= YOUR TASK =
Restate word for word only the lines running from the one with "Screen dimensions: 790x525" to the end of the data, both ends included. Omit any pictures.

Pixel coordinate grounding data:
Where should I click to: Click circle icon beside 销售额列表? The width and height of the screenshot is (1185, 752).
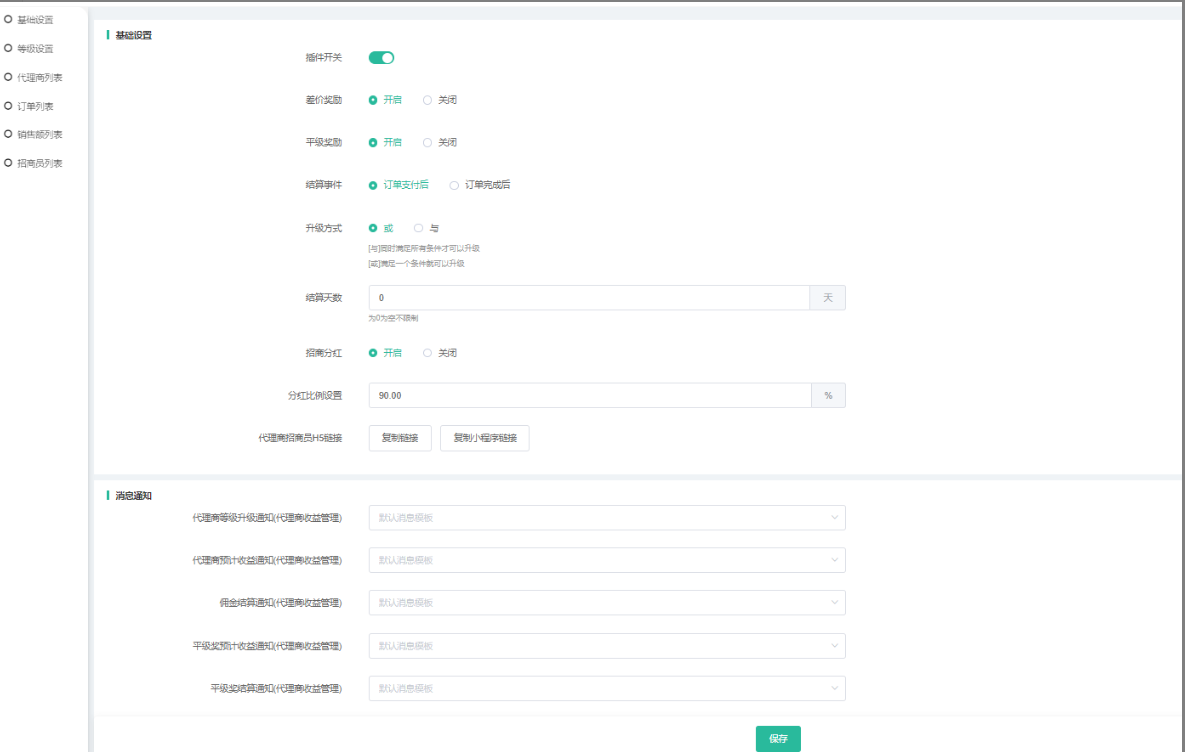[9, 134]
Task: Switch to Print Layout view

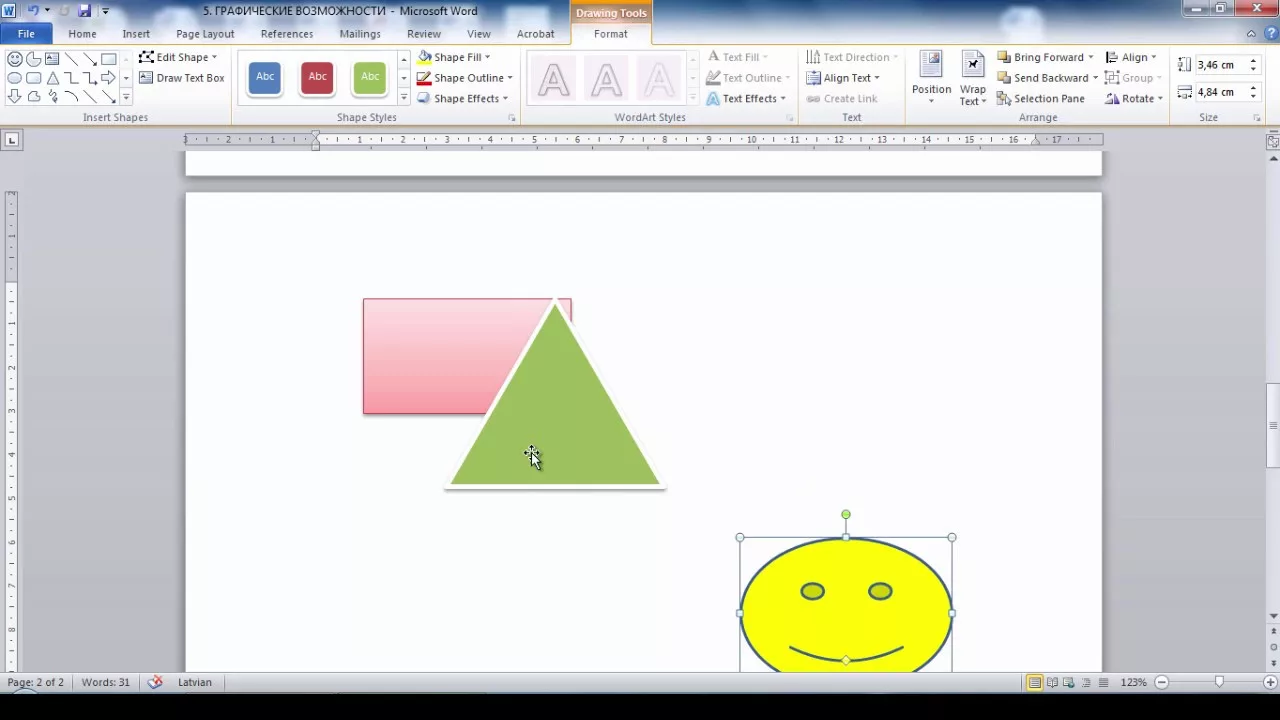Action: point(1034,682)
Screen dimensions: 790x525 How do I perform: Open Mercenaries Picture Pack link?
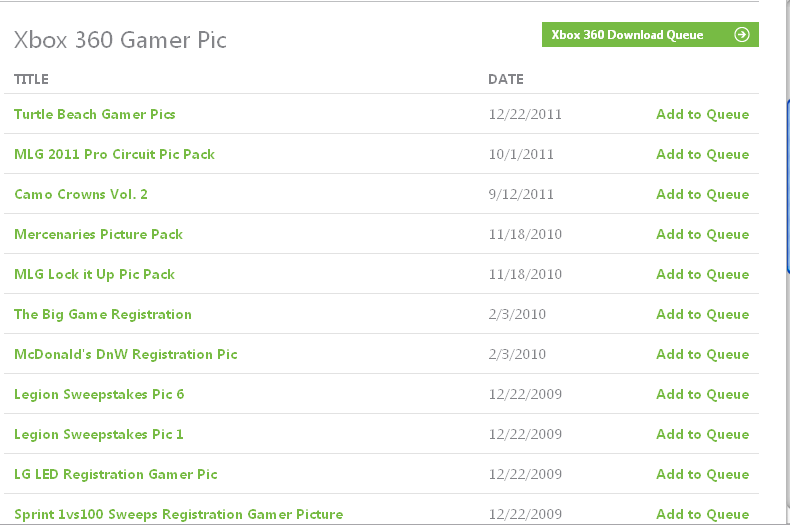[98, 234]
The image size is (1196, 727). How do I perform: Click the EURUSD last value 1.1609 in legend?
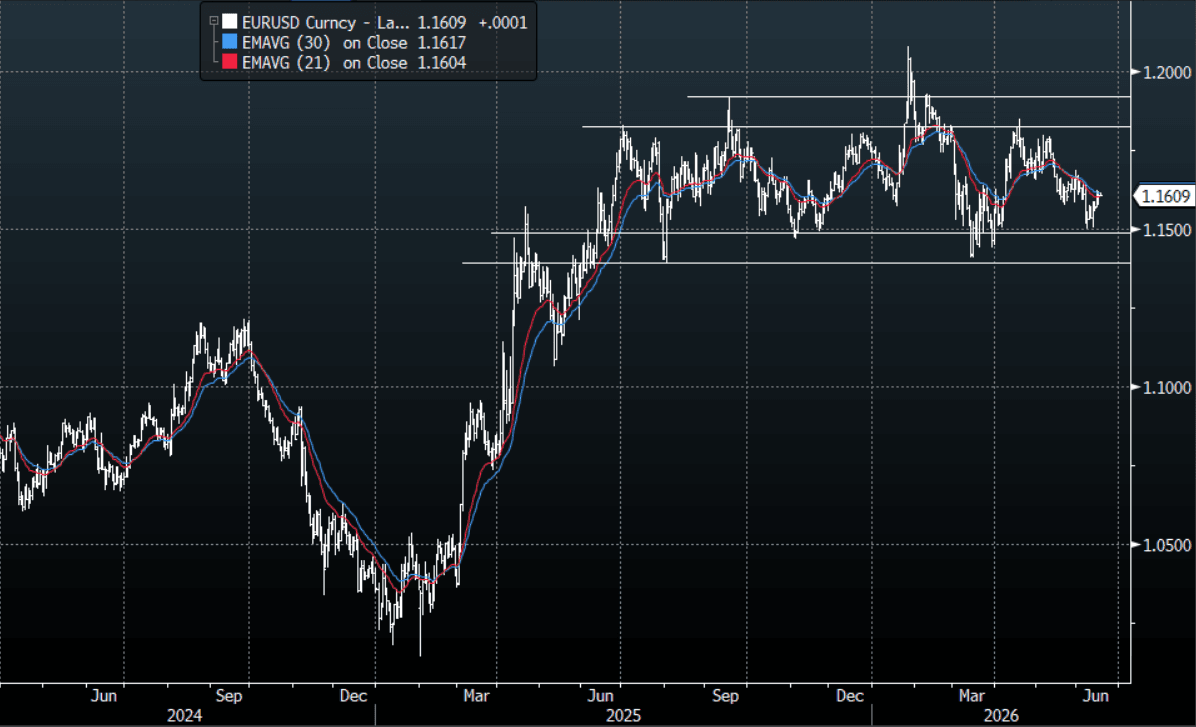click(442, 22)
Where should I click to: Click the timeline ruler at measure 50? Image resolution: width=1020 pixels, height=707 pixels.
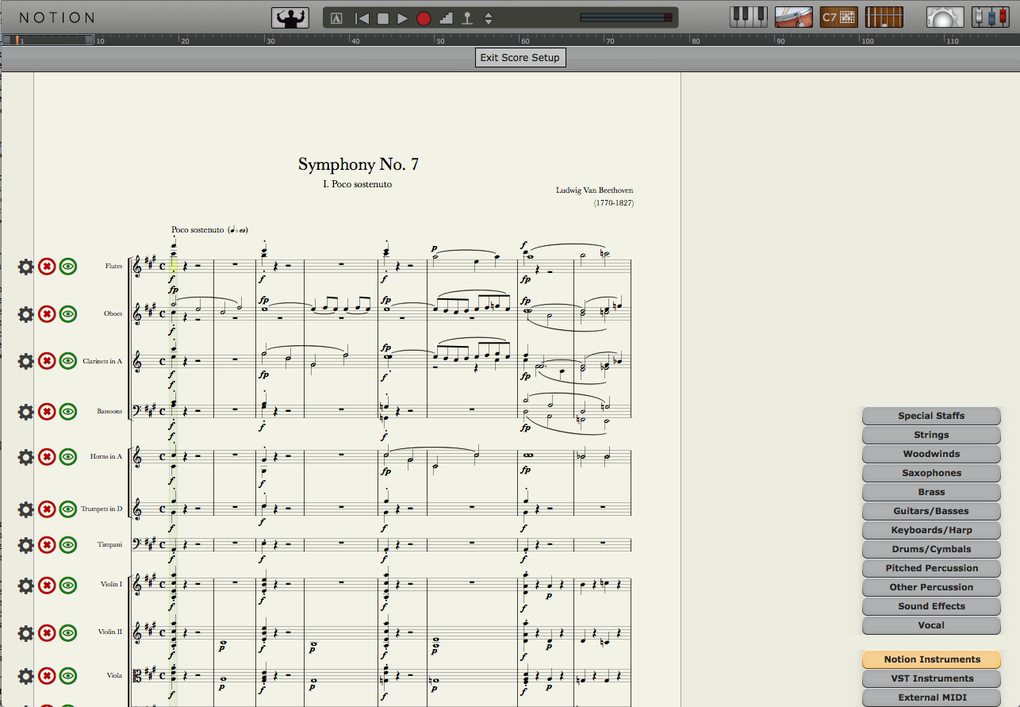pyautogui.click(x=436, y=40)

= RESULT OF THE TASK =
Screen dimensions: 790x525 How do I perform: Open Mercenaries Picture Pack link?
[98, 234]
The image size is (1196, 727). How do I perform: Click the EURUSD last value 1.1609 in legend?
click(442, 22)
Where should I click to: Click the timeline ruler at measure 50? Image resolution: width=1020 pixels, height=707 pixels.
pyautogui.click(x=436, y=40)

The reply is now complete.